::: EXCERPT TO READ :::

Implement Low-Power, High-Performance Edge Computing Using Efinix’s Quantum-Enabled FPGAs

By Clive "Max" Maxfield

Contributed By DigiKey's North American Editors

2020-03-17

Classic cloud computing has issues of latency, data security, end-user privacy, available bandwidth, and reliable connectivity. To address these, designers and system architects are moving toward edge computing. However, edge computing presents its own set of challenges, ranging from cost, size, performance, and power consumption, to issues of scalability, flexibility, and upgradability. This is particularly the case as designers look to do more image processing and implement more artificial intelligence (AI) and machine learning (ML) algorithms closer to the data source.

As a result, designers are looking beyond traditional microcontrollers (MCUs) or application processors (APs) and considering field-programmable gate arrays (FPGAs) with their parallel processing capabilities. Steady improvements in the design and implementation of FPGAs means they can now satisfy many or all these requirements—either as standalone devices, or in conjunction with MCUs and APs. That said, many designers are unfamiliar with FPGAs and are concerned about the learning curve.

This article briefly discusses the migration from cloud to edge computing and why traditional processing architectures fall short when it comes to image processing as well as AI and ML. It then provides a quick look at FPGAs and why they have an architectural advantage for these data-intensive edge applications. Finally, it introduces a new approach to FPGAs—Efinix’s Quantum technology—and how to apply it.

Why edge computing?

In traditional cloud computing, data is gathered from myriad remote locations and fed into a cloud-based system for storage and analysis. However, there are many disadvantages to this approach. These include the costs of transmitting large amounts of raw data, maintaining the integrity and security of that data while it’s in transit, response latencies, end-user privacy concerns, and often unreliable connections to the internet and sub-optimal use of available bandwidth.

As its name suggests, edge computing means moving the processing—computation and analysis—closer to the edge of the internet, right where the data is being generated, analyzed, gathered, and applied. The term edge computing isn’t application or device specific, and designers can choose edge-only processing or a balance between cloud and edge, as appropriate.

Edge applications include smart factories, smart cities, smart homes, and smart transportation, just to mention a few. Also, edge devices can range from large, high-end edge servers to relatively small sensor and actuator systems located at the extreme edge of the internet—at the point of data generation.

:::

* _SHORT EXERCISE 1_:
Answer these questions from the edge computing article above, one line each:
(a) Which two types of traditional processors are designers looking beyond?
(b) What four edge applications are named as examples?
(c) What is Efinix's new approach to FPGAs called?
* _SHORT EXERCISE 2_: Resume the edge computing article after its final sentence, keeping its tone and subject.

::: RECORDS PROVIDED :::

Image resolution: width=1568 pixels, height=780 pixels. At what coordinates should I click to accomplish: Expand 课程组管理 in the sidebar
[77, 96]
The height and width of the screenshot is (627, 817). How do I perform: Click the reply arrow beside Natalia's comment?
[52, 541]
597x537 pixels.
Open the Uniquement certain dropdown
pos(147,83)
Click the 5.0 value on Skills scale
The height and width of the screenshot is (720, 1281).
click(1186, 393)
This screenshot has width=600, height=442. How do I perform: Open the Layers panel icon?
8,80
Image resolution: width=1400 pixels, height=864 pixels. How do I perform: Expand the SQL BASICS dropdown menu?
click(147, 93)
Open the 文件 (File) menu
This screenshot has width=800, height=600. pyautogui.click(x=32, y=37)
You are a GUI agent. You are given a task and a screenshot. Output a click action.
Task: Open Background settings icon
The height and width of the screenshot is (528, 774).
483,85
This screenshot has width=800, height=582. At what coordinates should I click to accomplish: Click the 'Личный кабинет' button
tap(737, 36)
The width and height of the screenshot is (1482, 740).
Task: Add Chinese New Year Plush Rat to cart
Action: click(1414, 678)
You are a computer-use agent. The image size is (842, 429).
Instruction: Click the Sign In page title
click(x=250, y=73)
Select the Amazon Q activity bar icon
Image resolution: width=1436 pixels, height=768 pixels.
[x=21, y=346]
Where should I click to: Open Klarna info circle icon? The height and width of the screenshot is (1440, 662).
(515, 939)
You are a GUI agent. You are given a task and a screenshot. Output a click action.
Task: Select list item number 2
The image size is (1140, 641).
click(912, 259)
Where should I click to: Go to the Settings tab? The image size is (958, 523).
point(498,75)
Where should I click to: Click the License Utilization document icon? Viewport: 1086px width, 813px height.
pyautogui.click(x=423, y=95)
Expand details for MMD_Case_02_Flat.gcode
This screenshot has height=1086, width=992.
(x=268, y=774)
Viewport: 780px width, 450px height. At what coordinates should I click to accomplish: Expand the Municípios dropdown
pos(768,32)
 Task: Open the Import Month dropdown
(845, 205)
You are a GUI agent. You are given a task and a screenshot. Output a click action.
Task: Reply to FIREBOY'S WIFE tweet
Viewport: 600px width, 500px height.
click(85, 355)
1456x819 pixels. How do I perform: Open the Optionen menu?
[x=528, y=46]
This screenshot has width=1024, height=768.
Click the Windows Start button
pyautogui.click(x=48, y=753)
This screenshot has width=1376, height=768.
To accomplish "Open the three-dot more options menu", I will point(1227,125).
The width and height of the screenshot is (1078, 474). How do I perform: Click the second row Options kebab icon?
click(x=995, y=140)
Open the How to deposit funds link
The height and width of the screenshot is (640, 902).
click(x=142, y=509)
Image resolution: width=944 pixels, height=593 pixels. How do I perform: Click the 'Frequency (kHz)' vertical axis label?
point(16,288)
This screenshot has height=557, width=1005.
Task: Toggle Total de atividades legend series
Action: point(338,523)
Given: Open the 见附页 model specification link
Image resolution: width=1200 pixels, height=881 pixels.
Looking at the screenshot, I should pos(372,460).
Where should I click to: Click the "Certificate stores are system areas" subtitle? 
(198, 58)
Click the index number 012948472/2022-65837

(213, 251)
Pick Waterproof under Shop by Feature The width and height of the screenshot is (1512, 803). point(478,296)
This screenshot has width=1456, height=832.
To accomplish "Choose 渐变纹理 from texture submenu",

:::

* _RESULT 1_:
(a) Microcontrollers (MCUs) and application processors (APs)
(b) Smart factories, smart cities, smart homes, and smart transportation
(c) Quantum technology

* _RESULT 2_:
The advantage of FPGAs

When it comes to computation, traditional processors are extremely efficient when it comes to decision making and sequential tasks, but horribly inefficient with regard to many data processing algorithms, such as those used for image processing, AI, and ML. These tasks can often be broken down into massively parallel (versus sequential) processing pipelines. As it happens, it is precisely these applications that are migrating to the edge and extreme edge.

The fact that FPGAs can be programmed (configured) to implement any combination of functions allows them to execute image processing, AI, and ML algorithms in a massively parallel fashion, thereby minimizing latency while also reducing power consumption. In addition to their main programmable fabric, FPGAs come equipped with on-chip digital signal processing (DSP) blocks containing special multipliers which dramatically speed DSP intensive applications. FPGAs also feature on-chip memory blocks that facilitate on-chip processing, which is much faster than going off chip.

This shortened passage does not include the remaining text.